Maybe United Airlines is on to Something
This week, United Airlines did something quite unique by offering two outlooks. One forecast was based on continued economic expansion, the other was guidance under an economic recession. This is indicative of the uncertainties in today’s economy. Specifically, with “business-as-usual”, United might earn $11.50 - $13.50 / share for the year. However, in a recession, they might earn $7 - $9 / share for the year. This one stock could serve as a microcosm for earnings variability for the S&P 500.
Currently, per FactSet, the S&P 500 is to earn $267.38 / share for 2025, based upon bottom-up Street consensus.
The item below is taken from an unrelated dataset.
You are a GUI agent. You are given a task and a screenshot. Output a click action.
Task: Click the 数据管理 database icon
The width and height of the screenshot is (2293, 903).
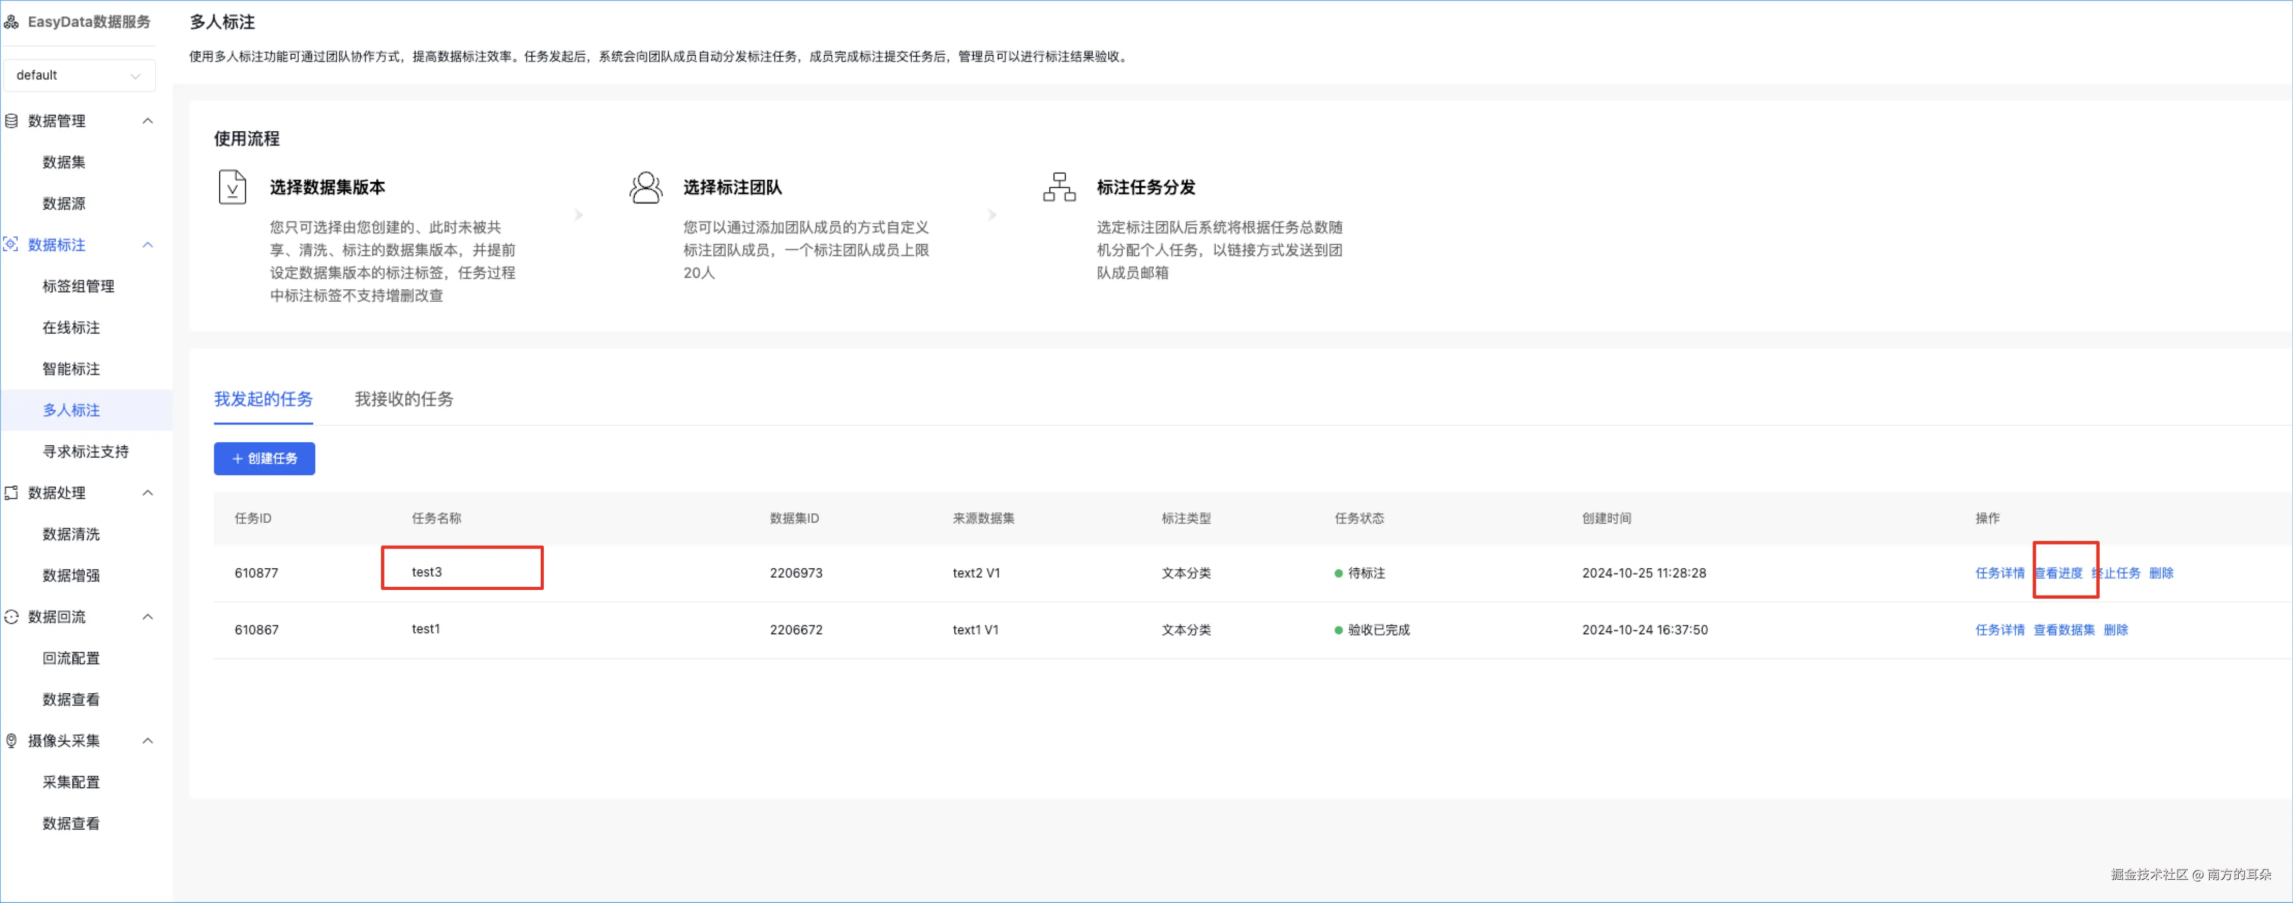click(12, 121)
With yesterday’s close of 5282.70 on the S&P 500, the current multiple stands at 19.76, below the five-year average multiple of 19.9 and higher than the ten-year average multiple of 18.3, per FactSet. The United outlook of $7 and $13.50 shows how one company can impact S&P 500 earnings - depending on the general state of the economy, and idiosyncratic reasons for the respective S&P 500 component.
We often talk of investors hating uncertainty. This is also true for corporations and company leaders. If we’re not careful, uncertainty might cause corporate America to postpone activities until there is greater certainty and clarity. This is concerning.
Policy not Politics
You’ve heard our mantra before: Don’t let one’s political ideology influence their investment decisions, it rarely works out. It remains as true today, as ever. However, this does not mean we should bury our head in the sand and not recognize changing policies which might impact the economy, and corporate earnings.
With United’s Guidance as our Lead…
Using the United Airlines example, there are a number of issues which could likely impact the economy, and therefore possibly corporate earnings:
Higher Tariffs Implemented vs the Threat of Higher Tariffs as a Negotiating Tool
Strong Dollar / Weak Dollar
Recession / Growth
Higher Inflation / Lower Inflation
Higher Oil Prices / Lower Oil Prices
Independent Central Bank(s) / Politicization of Central Bank(s)
Fed Ease / Fed Neutral / Fed Hike
These issues might result in Higher Corporate Earnings, or Lower Corporate Earnings. To the degree that any of these issues impact corporate earnings, and /or greater instability, take note. If higher tariffs are set in place for an extended time, it would be inflationary over the prior period and hurt the economy, resulting in a likely hit to corporate earnings. On the other hand, if the threat of tariffs actually increases free-trade and lowers tariffs, then perhaps the economy would grow, potentially helping corporate earnings.
Many Moving Parts…
As one can see, there are many moving parts. Normally, during earnings season, the focal point is earnings and the outlook for earnings. Although this remains true, a number of the other issues swirling around will also be of particular significance, this earnings season. Imagine continued volatility is in store until there is greater clarity on the tariff front. Even so, we will continue to monitor earnings and guidance.
Happy Easter and Happy Passover…
Wishing you and yours a meaningful, relaxing, and fun holiday. We are reminded that we have much to be thankful for. If you are reading this, please know you are on our list in which we are thankful.